Developers shocked city turned down Chinatown development

By John Mackie, Dan Fumano and Joanne Lee-Young, on November 8, 2017

Vancouver’s development permit board hasn’t rejected a proposal since 2006. But that streak ended Monday when the board turned down Beedie Living’s controversial proposal for a nine-storey condo building at 105 Keefer St. in Chinatown.

The development industry was shocked.

“(The board) succumbed to political pressures, in the broadest sense of the word,” said real estate consultant Michael Geller.

But the city’s general manager for planning, urban design and sustainability argued the rejection wasn’t about politics, it was about the design not fitting into the historic neighbourhood.

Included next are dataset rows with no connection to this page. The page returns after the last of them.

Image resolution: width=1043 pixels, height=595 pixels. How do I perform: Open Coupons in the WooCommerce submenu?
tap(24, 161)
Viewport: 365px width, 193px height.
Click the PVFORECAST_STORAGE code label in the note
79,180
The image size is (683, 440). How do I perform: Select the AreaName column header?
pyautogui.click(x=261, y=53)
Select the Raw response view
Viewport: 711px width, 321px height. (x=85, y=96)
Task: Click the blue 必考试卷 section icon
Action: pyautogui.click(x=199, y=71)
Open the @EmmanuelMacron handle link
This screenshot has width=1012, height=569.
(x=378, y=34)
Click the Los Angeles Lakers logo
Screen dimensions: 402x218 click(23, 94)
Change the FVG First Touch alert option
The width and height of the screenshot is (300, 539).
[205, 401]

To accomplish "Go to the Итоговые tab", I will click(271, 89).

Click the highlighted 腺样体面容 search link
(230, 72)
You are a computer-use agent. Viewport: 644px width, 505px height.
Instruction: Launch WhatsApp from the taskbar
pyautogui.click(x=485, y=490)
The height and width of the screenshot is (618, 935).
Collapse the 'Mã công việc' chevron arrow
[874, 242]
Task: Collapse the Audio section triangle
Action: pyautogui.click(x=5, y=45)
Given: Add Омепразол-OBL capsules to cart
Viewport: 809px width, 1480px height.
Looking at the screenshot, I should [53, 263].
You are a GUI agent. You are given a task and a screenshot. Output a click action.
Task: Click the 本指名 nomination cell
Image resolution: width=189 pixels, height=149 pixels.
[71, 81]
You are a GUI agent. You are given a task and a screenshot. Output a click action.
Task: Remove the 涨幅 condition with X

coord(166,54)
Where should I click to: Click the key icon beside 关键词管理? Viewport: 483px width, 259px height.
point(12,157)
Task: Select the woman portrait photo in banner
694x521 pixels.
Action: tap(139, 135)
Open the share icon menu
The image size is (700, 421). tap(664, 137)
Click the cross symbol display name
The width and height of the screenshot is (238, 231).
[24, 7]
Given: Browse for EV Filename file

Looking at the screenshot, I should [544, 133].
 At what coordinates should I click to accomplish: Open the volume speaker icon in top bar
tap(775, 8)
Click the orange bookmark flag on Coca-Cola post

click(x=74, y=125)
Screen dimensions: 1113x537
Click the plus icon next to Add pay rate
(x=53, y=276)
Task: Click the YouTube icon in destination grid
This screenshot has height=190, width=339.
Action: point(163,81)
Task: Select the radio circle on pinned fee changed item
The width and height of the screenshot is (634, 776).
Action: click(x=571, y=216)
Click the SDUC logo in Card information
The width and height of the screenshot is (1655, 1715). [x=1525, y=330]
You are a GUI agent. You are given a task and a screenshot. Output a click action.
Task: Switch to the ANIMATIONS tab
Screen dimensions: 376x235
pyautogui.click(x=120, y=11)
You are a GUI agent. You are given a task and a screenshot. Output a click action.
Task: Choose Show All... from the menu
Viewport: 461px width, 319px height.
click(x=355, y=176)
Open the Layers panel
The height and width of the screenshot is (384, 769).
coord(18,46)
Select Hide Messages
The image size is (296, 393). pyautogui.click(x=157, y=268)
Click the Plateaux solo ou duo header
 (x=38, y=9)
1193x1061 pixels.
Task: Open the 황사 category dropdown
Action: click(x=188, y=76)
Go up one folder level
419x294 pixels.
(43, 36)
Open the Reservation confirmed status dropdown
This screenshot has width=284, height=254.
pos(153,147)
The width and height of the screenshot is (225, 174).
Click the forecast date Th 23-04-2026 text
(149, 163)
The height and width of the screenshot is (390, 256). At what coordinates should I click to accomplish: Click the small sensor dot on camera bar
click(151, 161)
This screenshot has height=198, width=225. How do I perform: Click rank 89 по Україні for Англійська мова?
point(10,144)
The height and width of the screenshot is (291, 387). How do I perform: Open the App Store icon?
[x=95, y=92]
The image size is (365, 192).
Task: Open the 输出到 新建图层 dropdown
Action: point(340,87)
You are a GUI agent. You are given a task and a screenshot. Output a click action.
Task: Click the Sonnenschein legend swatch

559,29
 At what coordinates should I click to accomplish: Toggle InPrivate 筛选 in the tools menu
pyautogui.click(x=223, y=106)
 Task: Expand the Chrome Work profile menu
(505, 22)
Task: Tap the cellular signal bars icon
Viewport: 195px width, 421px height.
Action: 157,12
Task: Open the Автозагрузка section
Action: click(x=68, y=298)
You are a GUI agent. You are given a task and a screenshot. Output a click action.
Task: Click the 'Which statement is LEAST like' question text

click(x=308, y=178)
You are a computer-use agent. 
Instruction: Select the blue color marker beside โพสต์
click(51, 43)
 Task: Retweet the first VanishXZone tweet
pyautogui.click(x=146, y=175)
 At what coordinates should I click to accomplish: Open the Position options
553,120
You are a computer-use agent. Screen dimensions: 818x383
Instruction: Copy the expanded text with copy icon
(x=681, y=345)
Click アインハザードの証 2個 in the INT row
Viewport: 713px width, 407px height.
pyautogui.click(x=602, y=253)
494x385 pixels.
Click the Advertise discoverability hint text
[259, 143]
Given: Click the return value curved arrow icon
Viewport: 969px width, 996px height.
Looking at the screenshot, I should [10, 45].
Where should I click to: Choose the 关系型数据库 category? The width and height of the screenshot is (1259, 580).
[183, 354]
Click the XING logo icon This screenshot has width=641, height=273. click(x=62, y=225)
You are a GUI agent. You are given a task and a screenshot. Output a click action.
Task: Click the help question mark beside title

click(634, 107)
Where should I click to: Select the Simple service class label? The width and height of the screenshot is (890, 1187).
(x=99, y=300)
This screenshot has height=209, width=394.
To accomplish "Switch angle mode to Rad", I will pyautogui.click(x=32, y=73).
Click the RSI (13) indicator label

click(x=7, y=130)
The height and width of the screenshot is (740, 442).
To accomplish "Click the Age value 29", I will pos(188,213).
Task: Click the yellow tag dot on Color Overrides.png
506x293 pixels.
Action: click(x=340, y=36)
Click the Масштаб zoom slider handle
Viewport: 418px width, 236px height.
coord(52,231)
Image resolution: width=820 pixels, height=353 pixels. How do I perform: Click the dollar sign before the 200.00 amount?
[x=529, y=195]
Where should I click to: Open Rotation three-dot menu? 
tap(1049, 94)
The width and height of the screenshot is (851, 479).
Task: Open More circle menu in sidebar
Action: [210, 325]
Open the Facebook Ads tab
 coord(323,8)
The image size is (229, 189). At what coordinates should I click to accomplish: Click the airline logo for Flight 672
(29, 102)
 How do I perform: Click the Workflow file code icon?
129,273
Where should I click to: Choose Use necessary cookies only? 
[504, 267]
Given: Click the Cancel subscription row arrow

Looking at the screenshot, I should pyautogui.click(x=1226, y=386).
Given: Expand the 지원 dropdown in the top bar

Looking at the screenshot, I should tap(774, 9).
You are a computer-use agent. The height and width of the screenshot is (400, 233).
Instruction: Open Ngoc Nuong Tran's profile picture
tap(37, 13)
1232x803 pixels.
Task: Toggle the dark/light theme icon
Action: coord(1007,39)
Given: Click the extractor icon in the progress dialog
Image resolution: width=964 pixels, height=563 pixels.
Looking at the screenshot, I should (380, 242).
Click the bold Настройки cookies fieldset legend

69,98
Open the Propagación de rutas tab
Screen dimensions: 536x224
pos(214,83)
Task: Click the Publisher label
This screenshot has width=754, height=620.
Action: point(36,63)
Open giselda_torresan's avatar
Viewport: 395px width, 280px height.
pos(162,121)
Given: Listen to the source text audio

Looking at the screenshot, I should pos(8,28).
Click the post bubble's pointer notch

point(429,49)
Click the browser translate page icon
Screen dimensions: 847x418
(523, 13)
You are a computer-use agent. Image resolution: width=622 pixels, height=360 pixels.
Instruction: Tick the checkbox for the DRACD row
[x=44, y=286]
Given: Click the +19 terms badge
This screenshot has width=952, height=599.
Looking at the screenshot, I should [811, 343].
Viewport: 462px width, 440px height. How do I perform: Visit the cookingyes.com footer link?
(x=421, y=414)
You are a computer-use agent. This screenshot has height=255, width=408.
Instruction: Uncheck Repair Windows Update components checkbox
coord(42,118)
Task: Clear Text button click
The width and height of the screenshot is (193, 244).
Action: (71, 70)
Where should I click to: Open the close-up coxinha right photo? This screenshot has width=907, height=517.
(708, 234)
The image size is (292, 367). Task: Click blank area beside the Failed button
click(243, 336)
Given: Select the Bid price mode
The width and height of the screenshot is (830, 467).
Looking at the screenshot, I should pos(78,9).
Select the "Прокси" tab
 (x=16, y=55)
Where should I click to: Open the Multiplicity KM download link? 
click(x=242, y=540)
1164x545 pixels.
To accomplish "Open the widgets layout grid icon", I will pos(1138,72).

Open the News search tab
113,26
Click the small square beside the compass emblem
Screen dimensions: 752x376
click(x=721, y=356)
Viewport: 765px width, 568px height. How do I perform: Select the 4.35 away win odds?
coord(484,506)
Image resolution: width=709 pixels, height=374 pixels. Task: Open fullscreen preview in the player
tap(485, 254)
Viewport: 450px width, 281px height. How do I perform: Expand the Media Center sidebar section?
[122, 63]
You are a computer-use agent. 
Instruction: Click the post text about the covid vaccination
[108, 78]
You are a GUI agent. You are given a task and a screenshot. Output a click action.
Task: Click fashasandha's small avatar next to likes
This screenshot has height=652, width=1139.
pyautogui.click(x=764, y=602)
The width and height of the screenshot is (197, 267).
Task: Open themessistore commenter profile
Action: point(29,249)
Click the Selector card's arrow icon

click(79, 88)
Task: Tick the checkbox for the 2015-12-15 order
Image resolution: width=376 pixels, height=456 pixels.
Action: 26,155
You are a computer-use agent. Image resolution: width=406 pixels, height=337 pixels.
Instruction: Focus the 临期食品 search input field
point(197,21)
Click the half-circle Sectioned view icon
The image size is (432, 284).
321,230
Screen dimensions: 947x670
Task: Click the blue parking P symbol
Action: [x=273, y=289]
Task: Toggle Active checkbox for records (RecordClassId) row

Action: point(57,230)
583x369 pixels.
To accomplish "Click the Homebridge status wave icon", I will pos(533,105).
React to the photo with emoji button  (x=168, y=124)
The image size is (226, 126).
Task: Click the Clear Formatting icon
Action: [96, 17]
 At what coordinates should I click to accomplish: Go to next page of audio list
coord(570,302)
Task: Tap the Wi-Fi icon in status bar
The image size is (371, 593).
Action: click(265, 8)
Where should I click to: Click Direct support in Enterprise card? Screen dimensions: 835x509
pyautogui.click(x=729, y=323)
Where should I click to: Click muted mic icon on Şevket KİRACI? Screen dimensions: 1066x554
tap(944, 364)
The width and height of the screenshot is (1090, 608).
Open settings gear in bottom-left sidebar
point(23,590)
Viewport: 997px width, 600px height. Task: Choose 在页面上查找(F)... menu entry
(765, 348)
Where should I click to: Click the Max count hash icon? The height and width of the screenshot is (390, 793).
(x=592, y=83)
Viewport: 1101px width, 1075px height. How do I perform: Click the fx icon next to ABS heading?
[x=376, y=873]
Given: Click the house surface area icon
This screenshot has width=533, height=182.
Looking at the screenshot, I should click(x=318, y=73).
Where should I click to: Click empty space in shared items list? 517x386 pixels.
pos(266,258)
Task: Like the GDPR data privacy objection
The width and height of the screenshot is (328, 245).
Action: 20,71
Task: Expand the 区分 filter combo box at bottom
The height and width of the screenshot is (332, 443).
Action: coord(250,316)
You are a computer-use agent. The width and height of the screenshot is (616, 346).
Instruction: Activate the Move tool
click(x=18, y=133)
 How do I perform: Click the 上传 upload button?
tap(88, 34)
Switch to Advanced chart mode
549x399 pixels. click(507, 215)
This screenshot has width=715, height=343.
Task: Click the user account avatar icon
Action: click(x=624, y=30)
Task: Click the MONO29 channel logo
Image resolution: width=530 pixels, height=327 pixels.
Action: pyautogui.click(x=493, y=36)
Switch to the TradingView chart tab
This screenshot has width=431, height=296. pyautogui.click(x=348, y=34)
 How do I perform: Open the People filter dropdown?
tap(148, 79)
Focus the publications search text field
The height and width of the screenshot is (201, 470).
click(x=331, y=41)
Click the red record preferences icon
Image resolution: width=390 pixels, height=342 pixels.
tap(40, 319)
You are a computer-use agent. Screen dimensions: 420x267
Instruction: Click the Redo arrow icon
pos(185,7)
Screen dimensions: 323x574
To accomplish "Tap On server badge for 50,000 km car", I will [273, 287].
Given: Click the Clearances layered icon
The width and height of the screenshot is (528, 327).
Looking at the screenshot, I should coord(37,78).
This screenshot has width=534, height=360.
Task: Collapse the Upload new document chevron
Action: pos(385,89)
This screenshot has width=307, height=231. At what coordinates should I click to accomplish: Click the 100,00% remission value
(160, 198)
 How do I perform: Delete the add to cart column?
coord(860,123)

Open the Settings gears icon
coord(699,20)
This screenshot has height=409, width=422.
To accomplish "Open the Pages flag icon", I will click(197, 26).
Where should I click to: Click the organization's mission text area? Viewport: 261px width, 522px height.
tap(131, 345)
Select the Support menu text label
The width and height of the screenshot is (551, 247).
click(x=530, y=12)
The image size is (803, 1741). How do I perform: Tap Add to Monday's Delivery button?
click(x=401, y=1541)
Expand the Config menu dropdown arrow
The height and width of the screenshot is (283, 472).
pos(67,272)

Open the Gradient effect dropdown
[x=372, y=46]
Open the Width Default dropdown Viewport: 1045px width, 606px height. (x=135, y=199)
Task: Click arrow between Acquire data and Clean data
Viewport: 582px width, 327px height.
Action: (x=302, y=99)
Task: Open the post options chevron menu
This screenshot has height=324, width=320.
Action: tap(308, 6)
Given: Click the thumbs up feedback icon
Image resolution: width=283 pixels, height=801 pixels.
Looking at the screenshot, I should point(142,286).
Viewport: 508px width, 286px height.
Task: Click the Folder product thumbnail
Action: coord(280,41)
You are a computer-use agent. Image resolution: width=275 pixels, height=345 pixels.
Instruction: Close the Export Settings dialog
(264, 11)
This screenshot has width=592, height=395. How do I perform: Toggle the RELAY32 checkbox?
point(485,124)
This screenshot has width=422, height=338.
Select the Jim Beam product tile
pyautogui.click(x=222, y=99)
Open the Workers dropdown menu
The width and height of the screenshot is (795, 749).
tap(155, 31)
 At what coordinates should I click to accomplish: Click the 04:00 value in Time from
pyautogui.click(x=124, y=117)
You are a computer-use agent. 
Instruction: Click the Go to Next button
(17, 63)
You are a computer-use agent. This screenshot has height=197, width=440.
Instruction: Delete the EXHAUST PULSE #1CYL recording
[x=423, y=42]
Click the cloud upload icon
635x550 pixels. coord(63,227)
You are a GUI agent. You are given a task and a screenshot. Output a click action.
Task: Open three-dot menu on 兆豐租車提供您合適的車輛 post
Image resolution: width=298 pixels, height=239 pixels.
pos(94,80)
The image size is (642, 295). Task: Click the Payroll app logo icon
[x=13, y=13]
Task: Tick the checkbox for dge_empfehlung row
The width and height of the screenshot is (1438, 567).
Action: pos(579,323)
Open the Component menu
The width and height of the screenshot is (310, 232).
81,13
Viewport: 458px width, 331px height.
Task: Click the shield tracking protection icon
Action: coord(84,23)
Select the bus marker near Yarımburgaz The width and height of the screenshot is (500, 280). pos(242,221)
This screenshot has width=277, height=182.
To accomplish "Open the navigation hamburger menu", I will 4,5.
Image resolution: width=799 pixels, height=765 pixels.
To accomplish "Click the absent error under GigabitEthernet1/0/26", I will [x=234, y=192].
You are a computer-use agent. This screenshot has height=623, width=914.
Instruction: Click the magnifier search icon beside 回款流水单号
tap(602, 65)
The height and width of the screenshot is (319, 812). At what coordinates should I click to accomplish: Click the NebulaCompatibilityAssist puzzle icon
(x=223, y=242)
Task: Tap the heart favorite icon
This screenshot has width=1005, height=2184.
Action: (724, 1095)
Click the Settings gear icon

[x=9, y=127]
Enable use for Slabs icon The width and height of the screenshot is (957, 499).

“This is such an important and symbolic site in Chinatown, and there is so much interest in Chinatown heritage right now,” said Gil Kelley, who cast the deciding vote in a 2-1 split. “That combined with my assessment that the developers in this case didn’t really step up the design game in the way that I think this site called for … in terms of having a very contextual design that is appropriate to that (site), without trying to be faux historical.”

The Keefer development has been rejigged five times since Beedie’s initial proposal for a 13-storey building in 2014. Located on an empty lot at Keefer and Columbia streets, the proposal met with fierce resistance from Chinatown activists who argued it would gentrify the working-class neighbourhood, and was more like the modern highrises in downtown south than the historic buildings in Chinatown.